• Provided records:
+ + + + +

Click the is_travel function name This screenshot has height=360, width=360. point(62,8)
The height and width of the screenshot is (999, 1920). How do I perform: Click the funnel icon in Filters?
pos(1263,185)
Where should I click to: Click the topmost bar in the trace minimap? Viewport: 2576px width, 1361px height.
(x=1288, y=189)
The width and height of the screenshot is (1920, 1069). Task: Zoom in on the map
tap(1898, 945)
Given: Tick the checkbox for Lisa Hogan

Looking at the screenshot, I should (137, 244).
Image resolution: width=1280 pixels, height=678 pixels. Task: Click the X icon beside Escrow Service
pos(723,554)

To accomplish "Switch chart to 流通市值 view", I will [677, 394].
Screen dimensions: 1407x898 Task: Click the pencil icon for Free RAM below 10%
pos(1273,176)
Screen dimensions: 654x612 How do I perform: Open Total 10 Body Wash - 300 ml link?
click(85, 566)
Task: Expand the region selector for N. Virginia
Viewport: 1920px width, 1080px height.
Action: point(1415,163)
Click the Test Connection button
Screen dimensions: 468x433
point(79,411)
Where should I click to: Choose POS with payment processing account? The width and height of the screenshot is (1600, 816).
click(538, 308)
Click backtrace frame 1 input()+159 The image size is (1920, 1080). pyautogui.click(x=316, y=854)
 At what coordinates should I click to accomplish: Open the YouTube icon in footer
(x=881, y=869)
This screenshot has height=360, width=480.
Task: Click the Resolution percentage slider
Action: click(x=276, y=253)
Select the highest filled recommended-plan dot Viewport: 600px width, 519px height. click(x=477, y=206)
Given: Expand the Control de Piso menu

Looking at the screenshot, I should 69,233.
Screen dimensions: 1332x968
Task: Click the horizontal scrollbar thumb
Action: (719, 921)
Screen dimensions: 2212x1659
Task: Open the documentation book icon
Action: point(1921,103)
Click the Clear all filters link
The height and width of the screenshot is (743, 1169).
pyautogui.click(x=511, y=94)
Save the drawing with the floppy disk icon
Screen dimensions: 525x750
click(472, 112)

+ + + + +

• What you are asked to do: Pick out every line of the records above that contains the string "link", and copy each one in full.

• Response below:
Screen dimensions: 654x612 How do I perform: Open Total 10 Body Wash - 300 ml link?
Click the Clear all filters link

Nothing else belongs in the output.